TO DO
Retype the records from the line containing "Identify the location of svg-text: $80,000." down to the line containing "data-label-import-amount-2024: 189,861 is", with both of those lines included.
*** Begin section ***
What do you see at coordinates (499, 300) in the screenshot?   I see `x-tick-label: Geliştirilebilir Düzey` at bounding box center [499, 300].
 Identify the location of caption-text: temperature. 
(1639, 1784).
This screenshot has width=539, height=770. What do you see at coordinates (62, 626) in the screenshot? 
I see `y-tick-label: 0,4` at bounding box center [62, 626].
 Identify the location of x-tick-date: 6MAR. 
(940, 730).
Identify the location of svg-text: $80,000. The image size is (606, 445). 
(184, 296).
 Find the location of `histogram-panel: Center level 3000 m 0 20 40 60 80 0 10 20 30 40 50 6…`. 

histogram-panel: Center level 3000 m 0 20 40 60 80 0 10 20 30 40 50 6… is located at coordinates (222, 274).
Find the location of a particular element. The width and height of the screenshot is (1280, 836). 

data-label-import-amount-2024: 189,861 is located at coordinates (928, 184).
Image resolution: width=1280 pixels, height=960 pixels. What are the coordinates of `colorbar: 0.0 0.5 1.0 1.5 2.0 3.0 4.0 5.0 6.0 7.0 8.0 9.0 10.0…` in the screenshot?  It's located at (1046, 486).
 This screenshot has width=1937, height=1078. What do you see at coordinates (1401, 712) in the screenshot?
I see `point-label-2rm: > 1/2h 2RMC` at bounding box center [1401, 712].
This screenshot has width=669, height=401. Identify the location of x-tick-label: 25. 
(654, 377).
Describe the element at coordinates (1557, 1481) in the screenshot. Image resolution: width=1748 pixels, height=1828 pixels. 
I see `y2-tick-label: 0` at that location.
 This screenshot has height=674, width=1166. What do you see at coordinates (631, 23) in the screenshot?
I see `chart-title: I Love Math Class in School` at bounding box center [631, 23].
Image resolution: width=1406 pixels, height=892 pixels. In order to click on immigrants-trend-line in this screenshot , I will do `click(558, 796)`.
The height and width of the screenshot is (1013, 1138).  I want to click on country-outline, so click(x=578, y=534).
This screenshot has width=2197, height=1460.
*** End section ***
OUTPUT
Identify the location of svg-text: $80,000. The image size is (606, 445). 
(184, 296).
 Find the location of `histogram-panel: Center level 3000 m 0 20 40 60 80 0 10 20 30 40 50 6…`. 

histogram-panel: Center level 3000 m 0 20 40 60 80 0 10 20 30 40 50 6… is located at coordinates (222, 274).
Find the location of a particular element. The width and height of the screenshot is (1280, 836). 

data-label-import-amount-2024: 189,861 is located at coordinates (928, 184).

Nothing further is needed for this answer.